=== EXERCISE BRIEF ===
Within the entries below, find each line containing the word "computer" and copy it.

Dataset entries
*-*-*
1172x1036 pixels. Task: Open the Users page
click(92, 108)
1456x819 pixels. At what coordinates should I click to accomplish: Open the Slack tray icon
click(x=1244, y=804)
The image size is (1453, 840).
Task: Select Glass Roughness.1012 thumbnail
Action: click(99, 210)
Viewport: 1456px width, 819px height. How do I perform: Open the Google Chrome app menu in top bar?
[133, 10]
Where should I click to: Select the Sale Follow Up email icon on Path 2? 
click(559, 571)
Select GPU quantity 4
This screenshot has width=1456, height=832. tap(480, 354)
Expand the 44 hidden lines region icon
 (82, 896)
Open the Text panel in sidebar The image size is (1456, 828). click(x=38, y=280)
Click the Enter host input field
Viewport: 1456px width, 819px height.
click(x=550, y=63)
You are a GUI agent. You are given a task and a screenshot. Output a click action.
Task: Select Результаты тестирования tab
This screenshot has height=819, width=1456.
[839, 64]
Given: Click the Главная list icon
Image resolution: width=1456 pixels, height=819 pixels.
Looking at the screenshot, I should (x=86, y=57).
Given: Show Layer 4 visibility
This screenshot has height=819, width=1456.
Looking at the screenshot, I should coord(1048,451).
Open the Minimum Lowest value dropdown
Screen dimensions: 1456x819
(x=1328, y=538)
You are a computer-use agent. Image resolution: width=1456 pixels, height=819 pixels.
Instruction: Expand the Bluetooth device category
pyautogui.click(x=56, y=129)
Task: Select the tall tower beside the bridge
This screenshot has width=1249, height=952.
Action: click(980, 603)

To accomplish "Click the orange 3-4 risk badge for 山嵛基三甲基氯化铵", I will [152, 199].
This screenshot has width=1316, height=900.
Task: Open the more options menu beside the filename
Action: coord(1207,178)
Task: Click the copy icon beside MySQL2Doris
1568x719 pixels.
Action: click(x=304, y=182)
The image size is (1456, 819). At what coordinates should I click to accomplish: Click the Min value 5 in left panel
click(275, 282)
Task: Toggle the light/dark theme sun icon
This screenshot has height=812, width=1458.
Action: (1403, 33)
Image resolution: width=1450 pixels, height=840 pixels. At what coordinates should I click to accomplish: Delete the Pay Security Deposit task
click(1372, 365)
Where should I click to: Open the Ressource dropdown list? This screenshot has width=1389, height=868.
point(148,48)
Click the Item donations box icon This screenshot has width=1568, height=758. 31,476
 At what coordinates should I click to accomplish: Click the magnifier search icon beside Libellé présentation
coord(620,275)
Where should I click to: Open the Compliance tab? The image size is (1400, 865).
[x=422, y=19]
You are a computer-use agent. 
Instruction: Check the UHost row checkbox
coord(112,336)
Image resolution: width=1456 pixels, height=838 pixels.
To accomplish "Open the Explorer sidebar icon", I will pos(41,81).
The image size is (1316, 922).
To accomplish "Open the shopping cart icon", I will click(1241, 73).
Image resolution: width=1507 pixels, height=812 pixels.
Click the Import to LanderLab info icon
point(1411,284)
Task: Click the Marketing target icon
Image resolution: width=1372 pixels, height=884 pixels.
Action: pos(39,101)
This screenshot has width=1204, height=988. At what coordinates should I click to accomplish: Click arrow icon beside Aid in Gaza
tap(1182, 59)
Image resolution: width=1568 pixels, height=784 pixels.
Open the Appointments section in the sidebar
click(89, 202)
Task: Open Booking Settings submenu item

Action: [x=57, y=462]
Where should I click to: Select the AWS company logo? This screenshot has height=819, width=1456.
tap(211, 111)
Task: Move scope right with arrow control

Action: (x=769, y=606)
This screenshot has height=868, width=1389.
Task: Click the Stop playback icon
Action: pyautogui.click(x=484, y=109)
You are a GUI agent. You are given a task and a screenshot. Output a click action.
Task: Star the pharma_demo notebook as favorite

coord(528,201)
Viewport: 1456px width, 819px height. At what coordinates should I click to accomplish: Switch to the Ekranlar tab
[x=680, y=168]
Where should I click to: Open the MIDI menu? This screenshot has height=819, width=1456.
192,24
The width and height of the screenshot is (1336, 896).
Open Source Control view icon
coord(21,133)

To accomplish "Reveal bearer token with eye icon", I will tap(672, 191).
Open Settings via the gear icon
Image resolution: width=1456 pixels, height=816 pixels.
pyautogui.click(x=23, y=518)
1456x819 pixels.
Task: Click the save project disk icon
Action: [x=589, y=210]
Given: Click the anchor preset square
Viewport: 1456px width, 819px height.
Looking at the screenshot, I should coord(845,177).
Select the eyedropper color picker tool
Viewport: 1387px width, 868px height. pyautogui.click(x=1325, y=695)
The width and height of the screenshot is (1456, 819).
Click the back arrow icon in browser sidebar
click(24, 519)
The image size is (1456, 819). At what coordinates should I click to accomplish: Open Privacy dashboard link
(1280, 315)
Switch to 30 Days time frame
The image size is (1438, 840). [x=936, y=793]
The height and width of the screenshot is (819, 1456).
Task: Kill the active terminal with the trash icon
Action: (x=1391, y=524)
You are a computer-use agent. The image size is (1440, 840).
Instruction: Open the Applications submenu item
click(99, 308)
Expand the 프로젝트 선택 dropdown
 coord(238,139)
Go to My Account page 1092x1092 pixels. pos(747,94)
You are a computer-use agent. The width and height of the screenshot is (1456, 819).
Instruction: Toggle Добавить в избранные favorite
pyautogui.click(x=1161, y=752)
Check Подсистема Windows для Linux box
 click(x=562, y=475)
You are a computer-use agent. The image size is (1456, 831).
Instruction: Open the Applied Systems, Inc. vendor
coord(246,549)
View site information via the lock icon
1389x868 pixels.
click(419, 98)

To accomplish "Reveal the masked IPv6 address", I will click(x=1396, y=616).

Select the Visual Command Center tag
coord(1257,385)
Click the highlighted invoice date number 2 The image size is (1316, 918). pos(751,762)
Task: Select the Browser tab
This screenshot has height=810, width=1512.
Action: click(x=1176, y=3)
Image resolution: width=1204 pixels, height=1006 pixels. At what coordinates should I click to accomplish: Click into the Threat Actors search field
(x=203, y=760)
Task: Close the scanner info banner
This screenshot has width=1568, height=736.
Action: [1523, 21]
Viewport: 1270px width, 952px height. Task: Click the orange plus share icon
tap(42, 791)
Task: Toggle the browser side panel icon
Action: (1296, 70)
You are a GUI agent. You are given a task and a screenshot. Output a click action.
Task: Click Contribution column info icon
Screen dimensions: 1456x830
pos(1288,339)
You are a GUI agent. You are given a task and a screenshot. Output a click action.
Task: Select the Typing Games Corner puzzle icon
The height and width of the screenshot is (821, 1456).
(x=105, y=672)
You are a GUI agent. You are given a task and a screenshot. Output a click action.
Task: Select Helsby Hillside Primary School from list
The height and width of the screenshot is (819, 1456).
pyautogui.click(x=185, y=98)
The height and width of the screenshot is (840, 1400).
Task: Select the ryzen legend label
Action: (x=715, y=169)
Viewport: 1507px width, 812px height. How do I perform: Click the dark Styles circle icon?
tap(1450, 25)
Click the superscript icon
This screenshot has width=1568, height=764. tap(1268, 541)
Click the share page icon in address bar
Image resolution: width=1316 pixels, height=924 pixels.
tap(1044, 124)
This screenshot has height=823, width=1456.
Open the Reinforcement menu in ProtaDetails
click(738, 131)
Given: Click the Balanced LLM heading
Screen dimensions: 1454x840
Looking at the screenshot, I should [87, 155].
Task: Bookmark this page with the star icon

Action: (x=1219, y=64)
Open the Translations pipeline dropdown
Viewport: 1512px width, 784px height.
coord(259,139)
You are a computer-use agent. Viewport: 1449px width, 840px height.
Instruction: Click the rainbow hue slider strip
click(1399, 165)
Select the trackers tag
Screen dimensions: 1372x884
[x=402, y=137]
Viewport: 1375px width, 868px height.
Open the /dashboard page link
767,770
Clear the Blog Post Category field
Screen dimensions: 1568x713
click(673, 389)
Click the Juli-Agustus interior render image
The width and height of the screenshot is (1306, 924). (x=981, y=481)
*-*-*
=== WORKED SOLUTION ===
You are a computer-use agent. Image resolution: width=1456 pixels, height=819 pixels.
You are a computer-use agent. 
You are a computer-use agent. The image size is (1440, 840).
You are a computer-use agent. The width and height of the screenshot is (1456, 819).
You are a computer-use agent. The image size is (1456, 831).
You are a computer-use agent. Viewport: 1449px width, 840px height.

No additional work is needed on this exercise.